63.二、利用烟草病理试验验证烟草野火菌生理小种类型
64.以常规烟草病理试验，即将各株待测野火菌株接种到作为特定的抗性鉴别宿主烟草上，来验证“步骤一、利用pcr引物或分子标记鉴别烟草野火菌生理小种类型”的判定结果。
65.1、抗性鉴别宿主烟草准备
66.在温室中，把黄花烟、长花烟和普通烤烟品种ke1三个品种的烟草播种至营养土中，其中，普通烤烟品种ke1作为野火病感病对照品种。约两个月后将烟苗移栽至花盆中，待烟苗继续生长至团棵期，接种烟草野火菌株进行病理试验。
67.2、烟草野火菌株接种液制备
68.从-80℃冰箱中将保存的wf1、wf2、wf3、wf4和wf5五株待测烟草野火菌株的菌液在冰上解冻。在超净台上，吸取100μl菌液加入到装有20ml lb液体培养基的灭菌三角瓶里，三角瓶用无菌透气膜封口后放入恒温摇床，26℃120转/分震荡培养16小时。摇好的菌液倒入50ml规格离心管中，室温5000转/分离心3分钟，离心完倒掉上清液收集菌体沉淀。菌体沉淀用灭菌pbs缓冲液重悬，然后室温5000转/分再次离心3分钟，离心完倒掉上清液再次收集菌体沉淀。用灭菌pbs缓冲液再次重悬菌体沉淀，并用平板计数法确定菌液浓度，将待测烟草野火菌株的菌液配制成浓度为106cfu/ml的接种液备用。
69.3、烟草野火菌接种试验
70.采用注射法进行烟草野火菌株接种试验，具体步骤如下：
71.首先用1ml规格注射器针头在烟草叶片上穿刺出小孔，然后用不带针头的注射器吸取待测烟草野火菌株的菌液，一手在叶片正面堵住小孔，一手用注射器从叶片反面小孔处向烟草叶片内注射菌液10～20μl。每株待测烟草野火菌株接种每种烟草的4株烟苗，每株烟苗接种顶部展开的2个叶片，每叶片上5株待测烟草野火菌株接种在不同位置。
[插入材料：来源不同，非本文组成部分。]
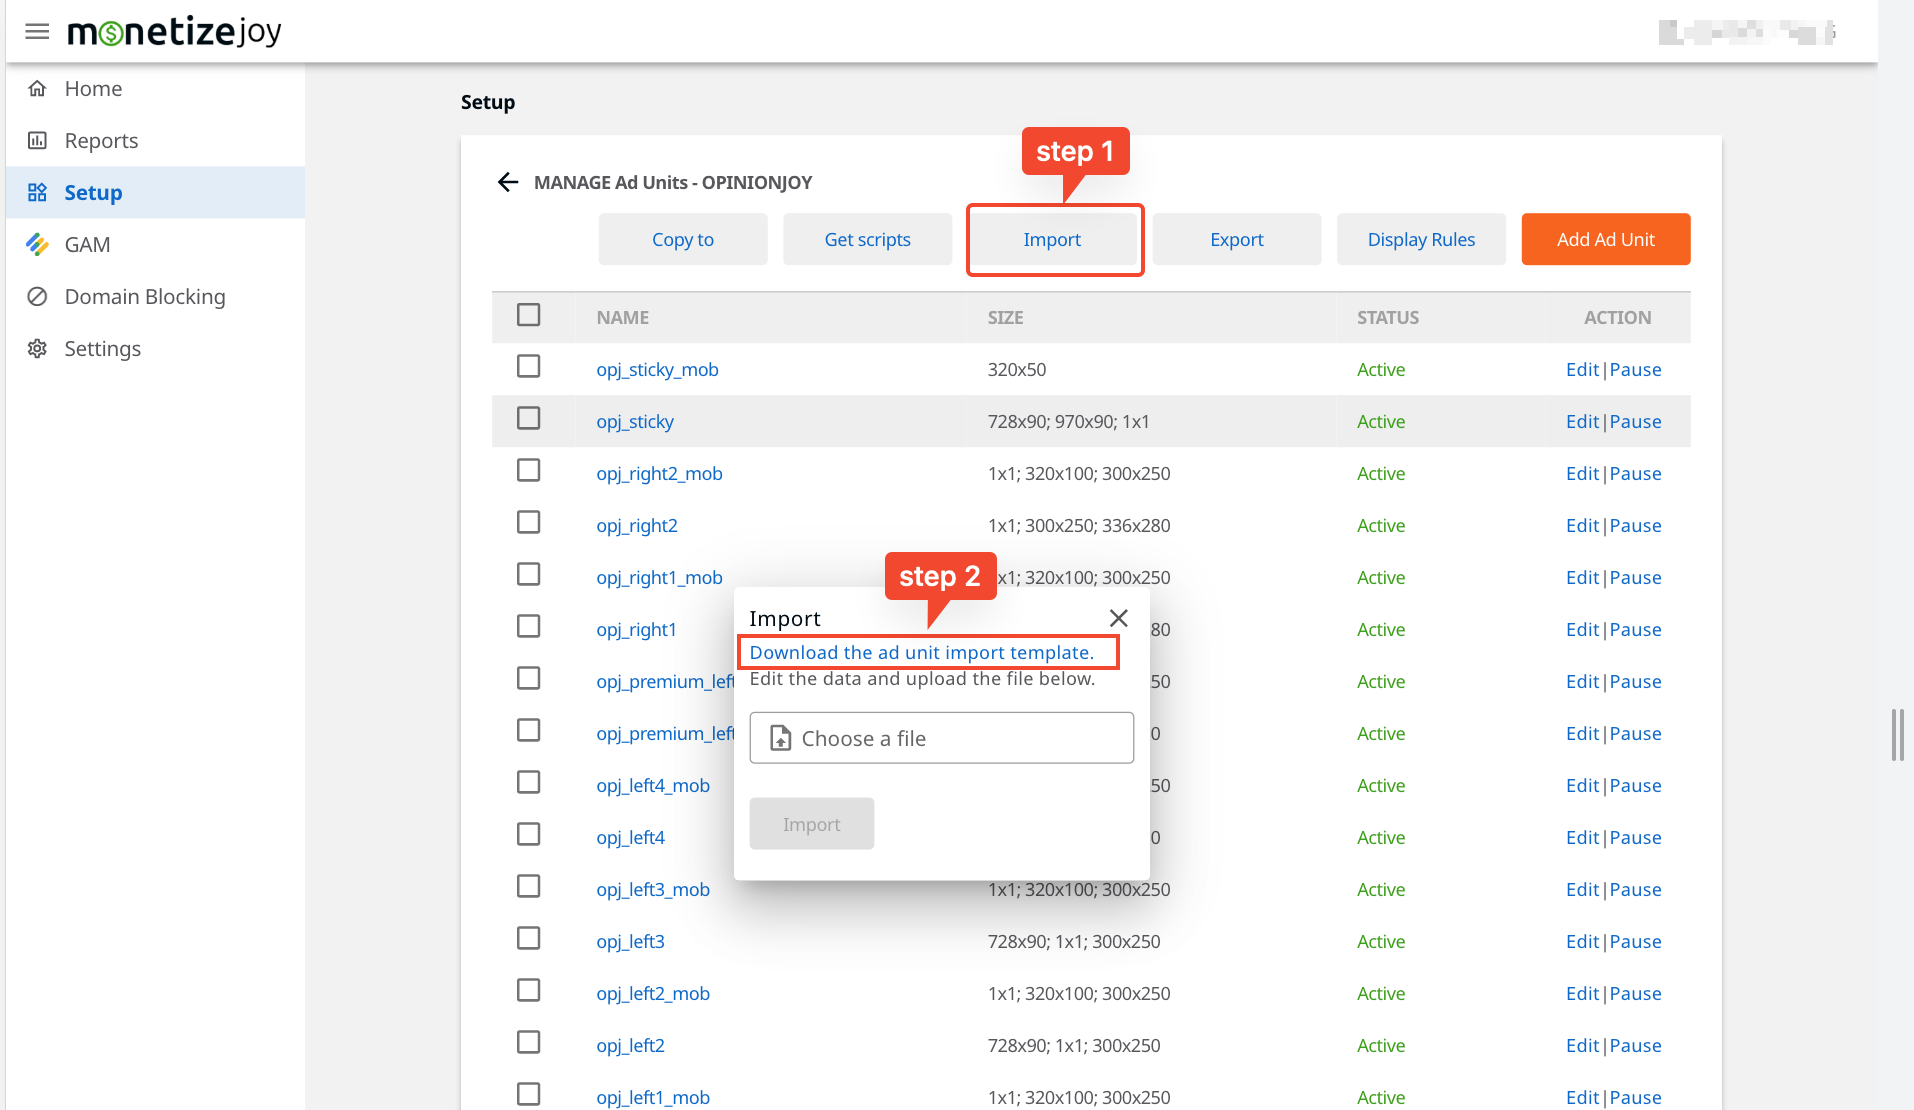The height and width of the screenshot is (1110, 1914).
Task: Toggle the select-all header checkbox
Action: [x=528, y=315]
1周后拍摄记录各待测烟草野火菌株在不同抗性鉴别宿主烟草(即黄花烟、长花烟和普通烤烟品种ke1)上的病理反应。
72.4、野火菌生理小种分类
73.各待测烟草野火菌株在不同抗性鉴别宿主烟草上的病理反应如图2所示，烟草野火菌株wf1和wf4能侵染普通烤烟品种ke1(即野火病感病对照品种)，也能侵染长花烟，但不能侵染黄花烟(在黄花烟上造成的斑点为过敏性坏死斑，病斑仅局限于注射区域而无扩展)，归类为1号生理小种。烟草野火菌株wf2能侵染普通烤烟品种ke1(即野火病感病对照品种)，不能侵染长花烟，也不能侵染黄花烟，归类为0号生理小种；烟草野火菌株wf3和wf5能侵染普通烤烟品种ke1(即野火病感病对照品种)，不能侵染长花烟，但可以侵染黄花烟，归类为3号生理小种。
74.综上，wf1和wf4为1号生理小种，wf2为0号生理小种，wf3和wf5为3号生理小种。与“步骤一、利用pcr引物或分子标记鉴别烟草野火菌生理小种类型”的结果一致，验证了“步骤一、利用pcr引物或分子标记鉴别烟草野火菌生理小种类型”的准确性。
75.显然，本发明的上述实施例仅仅是为清楚地说明本发明所作的举例，而并非是对本发明的实施方式的限定，对于所属领域的普通技术人员来说，在上述说明的基础上还可以做出其它不同形式的变化或变动，这里无法对所有的实施方式予以穷举，凡是属于本发
明的技术方案所引伸出的显而易见的变化或变动仍处于本发明的保护范围之列。